__Exercise task A__:
Using the excerpt on China's economic data, answer each question below on its own line, marked (i), (ii), and (iii).
(i) By what percentage did the Consumer Price Index rise year on year in February?
(ii) What was the official manufacturing Purchasing Managers' Index reading in February?
(iii) To what level did the sub-index for new export orders fall?

__Excerpt__:
↓
Data Disappoints Across the Board

China posted lower inflation in February, with the Consumer Price Index (CPI) rising a modest 2.0 percent year on year, the slowest rate in 13 months and lower than January’s 2.5-percent rise (see Chart 1). While lower inflation is good news for consumers, it can also be a sign of weak demand which suggests the economy is losing steam. Since inflation has remained well below the government’s stated target of 3.5 percent for 2014, policymakers do have some room to use stimulative measures without triggering a new round of price rises. Meanwhile, the Producer Price Index (PPI) fell by 2.0 percent year on year, even faster than January’s 1.6-percent decline (see Chart 2). February officially marked two straight years that prices paid for finished goods at the factory gate registered deflation. Part of this ongoing deflation trend in China’s manufacturing sector is a result of cheaper raw materials prices in the global market.

Manufacturing activity continues to slow

China’s official Purchasing Managers’ Index (PMI) for the manufacturing sector dropped to an eight-month low of 50.2 in February, down from 50.5 in January (see Chart 3). A PMI reading above 50 indicates an expansion in manufacturing activity from the previous month, whereas a reading below 50 indicates contraction. While the latest reading shows a further slowdown in the economy, manufacturing still remains in expansionary territory and this has yet to trigger a policy response from the government. However, the PMI sub-index for new export orders fell to 48.2 from 49.3, raising doubts on mid-term global demand for Chinese goods.
↑
__Exercise task B__: Report every line of the listing that contains the word "Select", treating uppercase and lowercase as different.

__Exercise data__:
↓
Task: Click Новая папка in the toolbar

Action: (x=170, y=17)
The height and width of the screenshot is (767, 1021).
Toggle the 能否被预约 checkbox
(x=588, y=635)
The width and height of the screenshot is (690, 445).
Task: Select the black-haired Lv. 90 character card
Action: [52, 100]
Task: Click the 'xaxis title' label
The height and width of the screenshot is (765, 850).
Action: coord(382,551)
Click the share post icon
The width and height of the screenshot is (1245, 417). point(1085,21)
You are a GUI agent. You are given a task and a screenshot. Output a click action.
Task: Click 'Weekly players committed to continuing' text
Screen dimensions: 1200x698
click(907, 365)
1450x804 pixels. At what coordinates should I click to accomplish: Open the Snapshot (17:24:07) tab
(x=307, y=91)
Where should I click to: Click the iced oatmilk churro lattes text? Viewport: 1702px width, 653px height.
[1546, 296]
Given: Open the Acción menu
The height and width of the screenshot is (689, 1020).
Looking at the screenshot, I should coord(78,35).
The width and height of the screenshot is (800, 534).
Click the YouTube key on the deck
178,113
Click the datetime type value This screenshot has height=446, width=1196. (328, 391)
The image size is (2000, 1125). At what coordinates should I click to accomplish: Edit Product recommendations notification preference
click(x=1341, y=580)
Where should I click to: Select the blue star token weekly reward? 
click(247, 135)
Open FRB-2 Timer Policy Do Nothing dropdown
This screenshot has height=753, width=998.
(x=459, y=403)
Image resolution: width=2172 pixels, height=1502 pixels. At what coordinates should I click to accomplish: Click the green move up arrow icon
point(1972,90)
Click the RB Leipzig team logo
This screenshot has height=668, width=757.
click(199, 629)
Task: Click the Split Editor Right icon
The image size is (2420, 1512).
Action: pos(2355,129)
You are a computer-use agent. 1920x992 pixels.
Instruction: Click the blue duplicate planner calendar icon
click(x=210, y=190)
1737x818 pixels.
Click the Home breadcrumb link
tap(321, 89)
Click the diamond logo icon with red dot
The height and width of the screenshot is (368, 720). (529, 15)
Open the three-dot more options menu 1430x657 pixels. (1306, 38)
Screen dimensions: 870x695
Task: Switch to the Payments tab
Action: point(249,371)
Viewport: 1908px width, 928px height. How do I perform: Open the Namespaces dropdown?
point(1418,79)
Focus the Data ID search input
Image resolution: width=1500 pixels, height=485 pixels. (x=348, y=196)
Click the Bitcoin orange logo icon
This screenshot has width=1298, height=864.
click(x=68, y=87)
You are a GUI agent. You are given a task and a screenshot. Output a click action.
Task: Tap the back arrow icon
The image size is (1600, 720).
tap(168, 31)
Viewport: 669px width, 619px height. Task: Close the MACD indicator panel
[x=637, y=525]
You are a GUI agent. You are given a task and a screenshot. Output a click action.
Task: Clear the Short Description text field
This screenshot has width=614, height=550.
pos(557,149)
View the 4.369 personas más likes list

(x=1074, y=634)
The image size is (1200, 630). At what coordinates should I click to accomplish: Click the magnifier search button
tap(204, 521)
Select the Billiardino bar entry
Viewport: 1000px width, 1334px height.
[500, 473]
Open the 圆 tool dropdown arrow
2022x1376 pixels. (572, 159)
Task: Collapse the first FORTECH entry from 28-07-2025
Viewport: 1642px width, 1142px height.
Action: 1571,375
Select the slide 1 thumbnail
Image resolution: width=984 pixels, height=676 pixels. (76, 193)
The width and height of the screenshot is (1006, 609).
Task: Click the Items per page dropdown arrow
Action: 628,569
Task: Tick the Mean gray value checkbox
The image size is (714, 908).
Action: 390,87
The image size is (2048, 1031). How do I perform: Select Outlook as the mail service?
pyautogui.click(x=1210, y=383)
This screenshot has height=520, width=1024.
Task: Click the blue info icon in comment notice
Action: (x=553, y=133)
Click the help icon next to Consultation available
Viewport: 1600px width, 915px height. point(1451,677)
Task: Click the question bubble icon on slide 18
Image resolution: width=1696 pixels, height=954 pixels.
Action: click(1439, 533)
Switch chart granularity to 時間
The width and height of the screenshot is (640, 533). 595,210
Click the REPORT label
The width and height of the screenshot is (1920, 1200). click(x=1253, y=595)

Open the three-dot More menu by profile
↑
__Written solution A__:
(i) 2.0 percent
(ii) 50.2
(iii) 48.2

__Written solution B__:
Task: Select the black-haired Lv. 90 character card
Where should I click to: Select the blue star token weekly reward? 
Select the Billiardino bar entry
Select the slide 1 thumbnail
The image size is (2048, 1031). How do I perform: Select Outlook as the mail service?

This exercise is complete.